Postmodernism Is Nonsensical Anti-Free Speech

Daniel Dennett, the great American rationalist: “I think what the postmodernists did was truly evil. They are responsible for the intellectual fad that made it respectable to be cynical about truth and facts.” (Source: The Guardian) (Credit: Shutterstock)

Excerpt from Explaining Postmodernism: Skepticism and Socialism from Rousseau to Foucault (Expanded Edition), by Stephen Hicks (Ockham’s Razor, 2013). Reprinted with permission from the author.

Part I: Postmodernism’s Threats to Free Speech

From Additional Essay: Free Speech & Postmodernism

Egalitarianism

I sometimes have a fantasy that I will play one-on-one basketball with Michael Jordan. He comes by when I am shooting some hoops and I challenge him to a game. He accepts, and we get into the game. We even have a referee to make sure that there is no undue fouling and so forth.

But then an element of realism enters my fantasy. How would this game actually turn out? Well, we play according to the rules of basketball and Michael wins 100 to 3—one time before he got too close to me, I got a shot off and it happened to go in.

Now let’s ask an ethics question: Would that be a fair game? There are two completely different answers one could give, the leftist and egalitarian answer—versus the answer that you are probably thinking of. The first answer says that the game would be completely unfair because Stephen Hicks has no chance at all of winning against Michael Jordan. Michael Jordan is the best basketball player in the universe, and I am an occasional weekend player with an eight-inch vertical clearance when I jump. To make the game “fair,” this answer says, we would need to equalize the radical difference in abilities that are entering into competition here. That is the egalitarian answer to the question.

The other answer says it would be a perfectly fair game. Both Michael and I chose to play. When I challenged him, I knew who he is. Michael has worked hard to develop the skills that he has acquired. By contrast, I have worked less hard to acquire the lesser number of skills that I have. Also, we both know the rules of the game, and there is a referee who is impartially enforcing those rules. When the game was played, Michael shot the ball into the basket the number of times needed to earn his 100 points. He deserves the points. And I deserve my three points as well. So, Michael won the game fair and square—and if my goal is to win at basketball then I should seek out other people to play with. That is the liberal individualist answer to the question.

> **Required tasks**
a – In the excerpt on postmodernism and free speech, what final score does the author imagine for his basketball game against Michael Jordan?
b – In the excerpt on postmodernism and free speech, explain why the liberal individualist answer holds that the basketball game would be fair.
c – Continue the excerpt on postmodernism and free speech from its last sentence.

> **Excerpted data**

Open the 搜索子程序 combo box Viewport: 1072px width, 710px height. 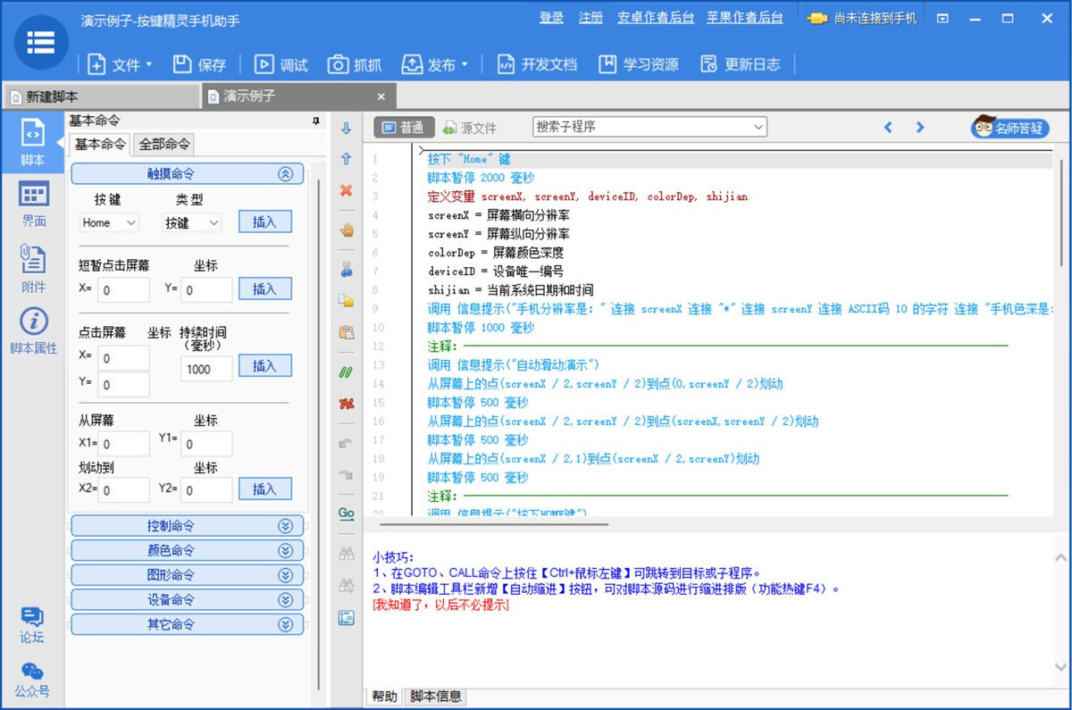point(649,128)
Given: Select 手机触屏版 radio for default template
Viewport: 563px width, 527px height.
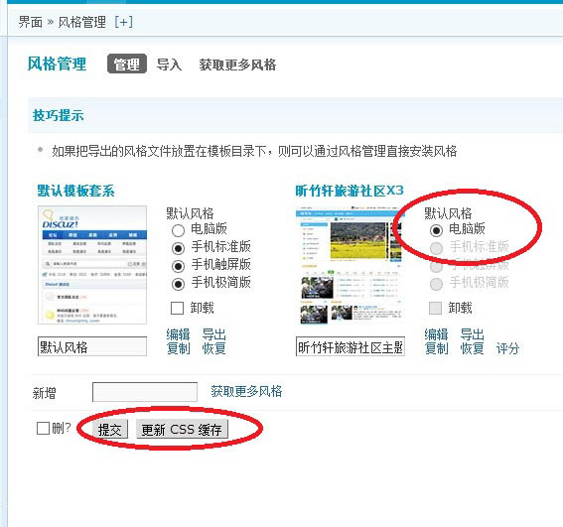Looking at the screenshot, I should point(178,266).
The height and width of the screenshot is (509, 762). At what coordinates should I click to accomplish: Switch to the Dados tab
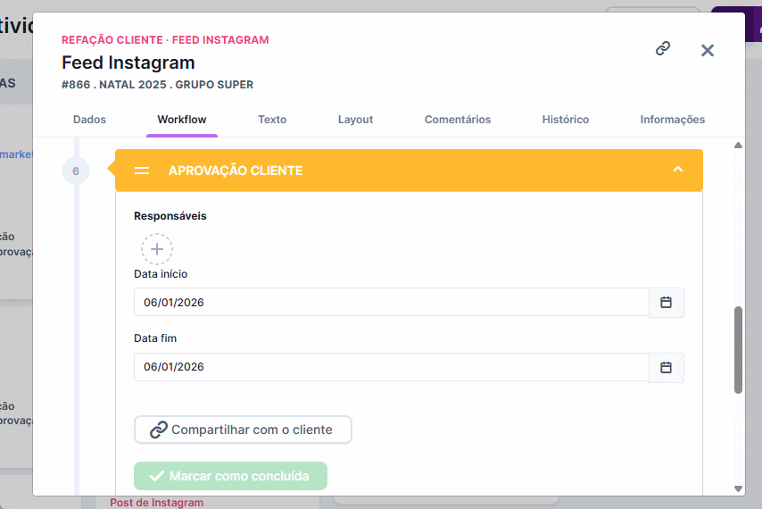(89, 120)
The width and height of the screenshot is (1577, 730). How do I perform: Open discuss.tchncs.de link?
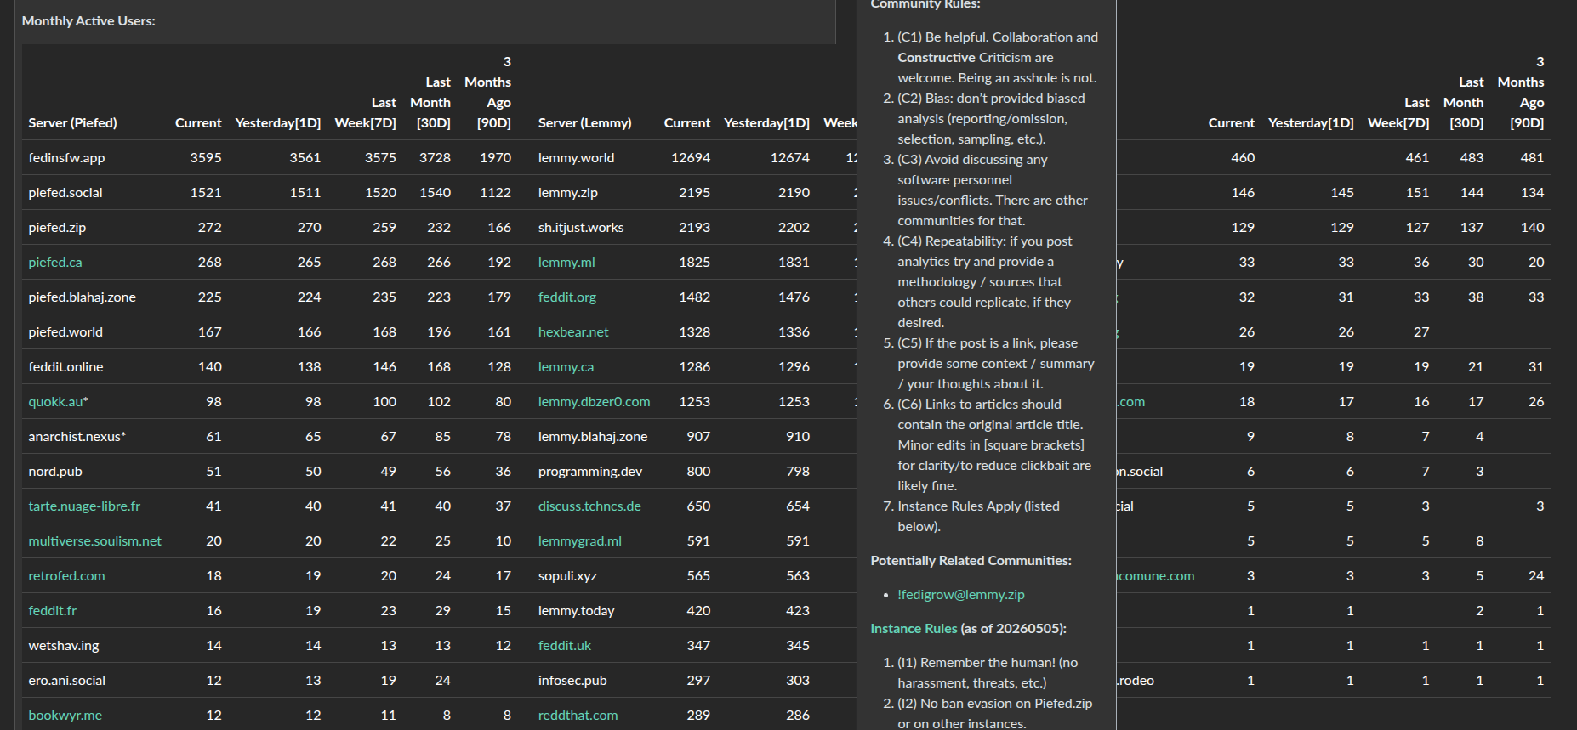pos(589,506)
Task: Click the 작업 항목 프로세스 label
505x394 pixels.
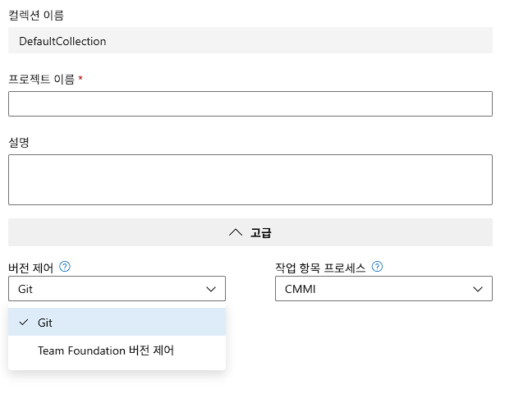Action: (x=320, y=268)
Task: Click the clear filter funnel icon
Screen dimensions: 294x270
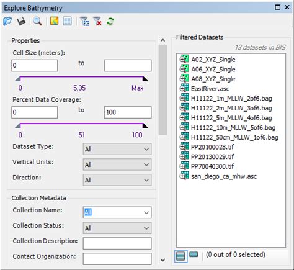Action: (x=97, y=21)
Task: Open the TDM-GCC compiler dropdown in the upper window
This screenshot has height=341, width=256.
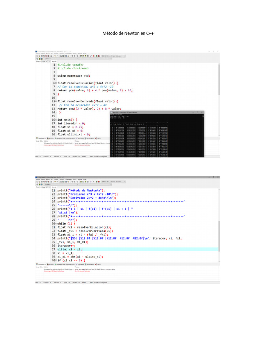Action: 113,56
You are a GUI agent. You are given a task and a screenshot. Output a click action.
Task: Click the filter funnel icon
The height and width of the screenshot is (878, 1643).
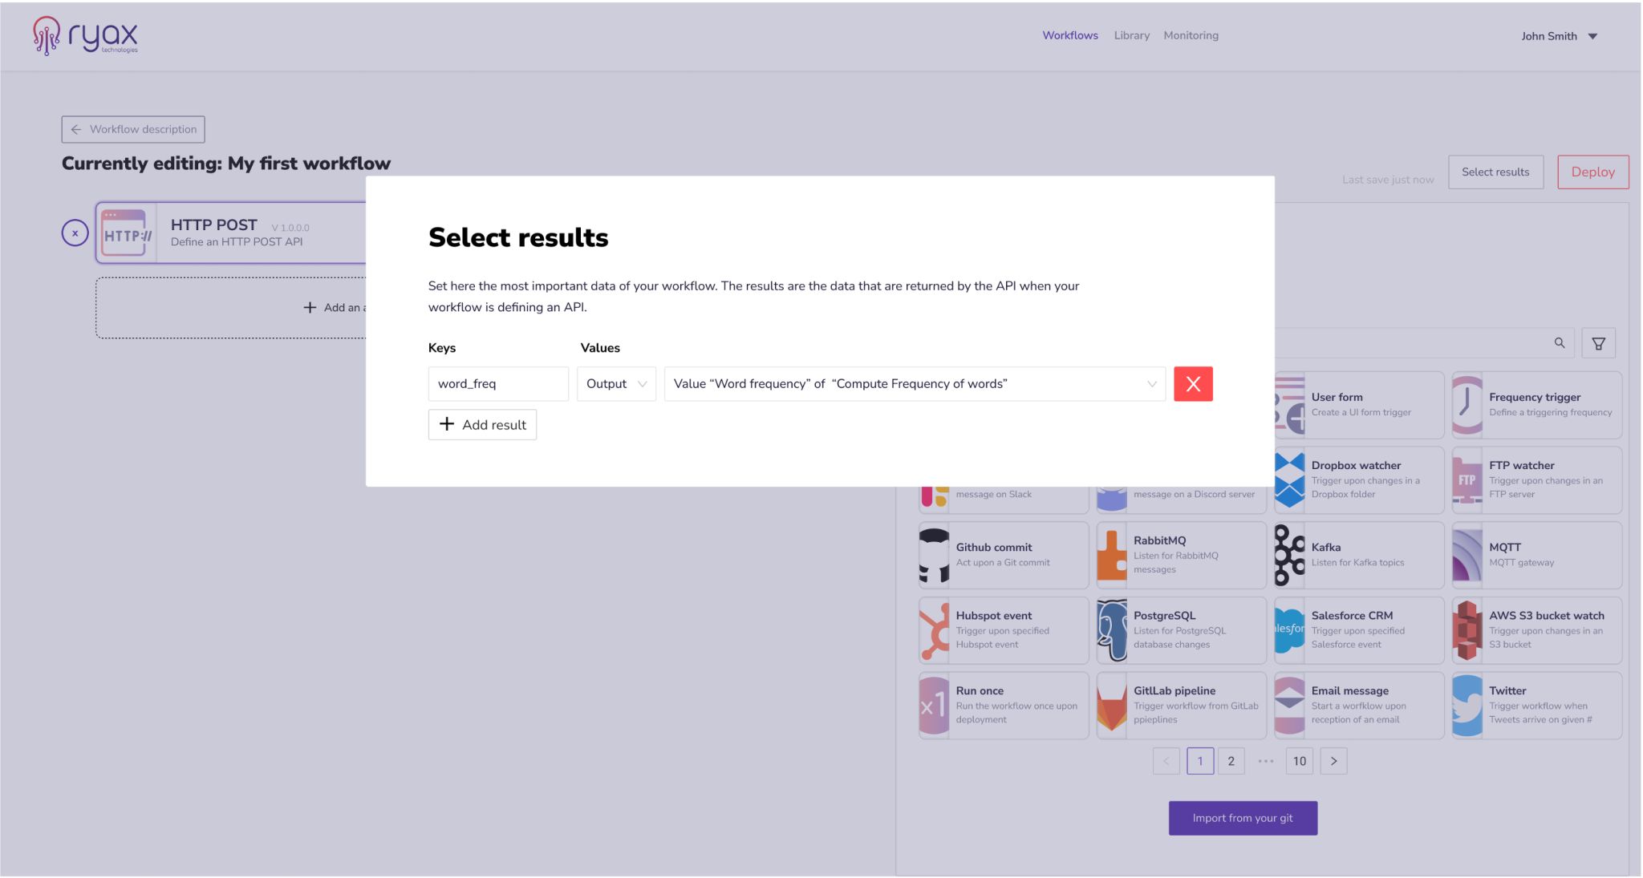point(1598,343)
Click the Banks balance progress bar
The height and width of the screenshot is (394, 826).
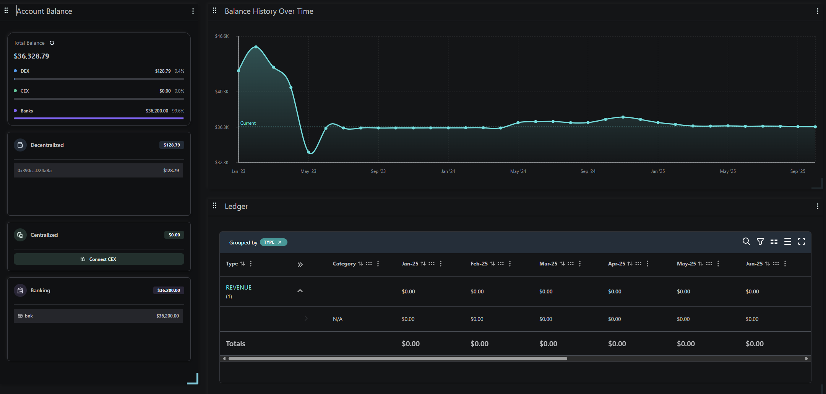coord(99,119)
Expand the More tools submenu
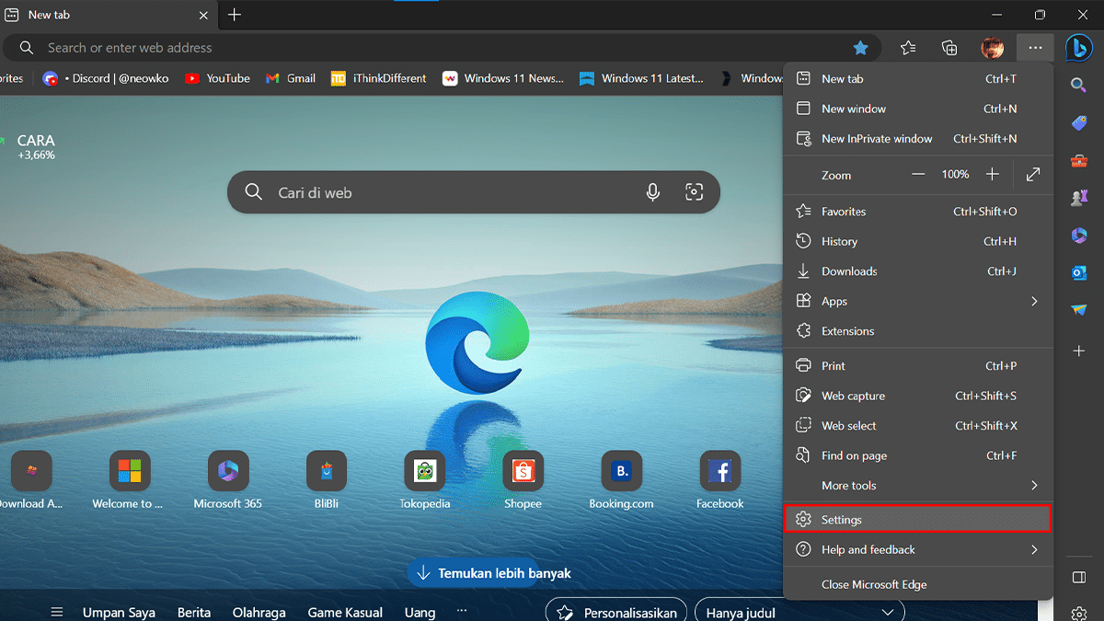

> **Answer set**
a – Michael Jordan wins 100 to 3.

b – Both players chose to play, and the author knew who Jordan was when he challenged him. Jordan worked hard to build his greater skills, and both know the rules, which an impartial referee enforces. Jordan therefore earned his 100 points and won fair and square.

c –
But if we are committed to the egalitarian notion of “fair,” then we are led to the notion that in any competition we must equalize all of the participants so that they have at least a chance of success. This is where the principle of altruism comes in. Altruism says that in order to equalize opportunities we must take from the strong and give to the weak; that is, we must engage in redistribution. What we can do, in the basketball case, is equalize by, say, not allowing Michael Jordan to use his right hand; or if it is a matter of jumping, by making him wear weights on his ankles so that his jumping and my jumping are equalized. That is the principle of sports handicapping, which is widely used, and it entails not letting someone employ an asset so that the little guy has a chance. The other possible strategy is to give me a 90-point head start. That is, we would not take anything away from Michael that he has earned, but rather it would give me something that I have not earned. Or of course we could employ both remedies simultaneously. So, there are three approaches. (1) We can try to equalize by preventing the stronger from using an asset or a skill that he has. (2) We can give the weaker an advantage that he has not earned. Or (3) we can do both.

There is a general pattern here. The egalitarian starts with the premise that it is not fair unless the parties who are competing are equal. Then, the egalitarian points out that some parties are stronger in some respect than others. Finally, the egalitarian seeks to redistribute in some way in order to make the parties equal or it seeks to prevent the stronger from using their greater assets.

Postmodern leftists apply all of this to speech and say something like the following: “Fair” means that all voices are heard equally. But some people have more speech than others, and some have more effective speech than others. So what we need to do, in order to equalize speech, is to limit the speech of the stronger parties in order to equalize or give more speech opportunities to the weaker parties. Or we need to do both. The parallel with affirmative action is clear.

Inequalities along Racial and Sexual Lines

The next question is: Who are the stronger and the weaker parties that we are talking about? Well, not surprisingly, the Left again emphasizes racial and sexual classes as the groups in need of help. The Left spends much time focusing on data regarding statistical disparities across racial/sexual lines. What is the racial and sexual composition of various professions? various prestigious colleges? various prestigious programs? Then they will argue that racism and sexism are the causes of those disparities and that we need to attack those disparities by redistribution.

How do individualists and liberals respond to the postmodern-Leftist-egalitarian arguments? In some cases, the disparities that leftists find are genuine and racism and sexism do factor into those disparities. But instead of engaging in redistribution, individualists argue, we should solve those problems by teaching individuals to be rational, in two ways. First, we should teach them to develop their skills and talents and be ambitious, so they can make their own way in the world. Second, we should teach them the obvious point that racism and sexism are stupid; that in judging oneself and others it is character, intelligence, personality, and abilities that matter; and that the color of one’s skin is almost always insignificant.

To this, the postmodernists respond that the advice is pointless in the real world. And here is where the postmodernist arguments, though they have been used in the case of affirmative action, are new with respect to speech. What they do is introduce a new epistemology—a social constructionist epistemology—into the censorship debates.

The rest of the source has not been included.